(What this task involves) In this exercise, return each entry exactly as given.

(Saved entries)
+-------+
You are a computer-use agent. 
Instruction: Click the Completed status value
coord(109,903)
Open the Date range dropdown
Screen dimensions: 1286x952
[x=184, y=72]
+-------+
(Solution to the exercise)
You are a computer-use agent. 
Instruction: Click the Completed status value
coord(109,903)
Open the Date range dropdown
Screen dimensions: 1286x952
[x=184, y=72]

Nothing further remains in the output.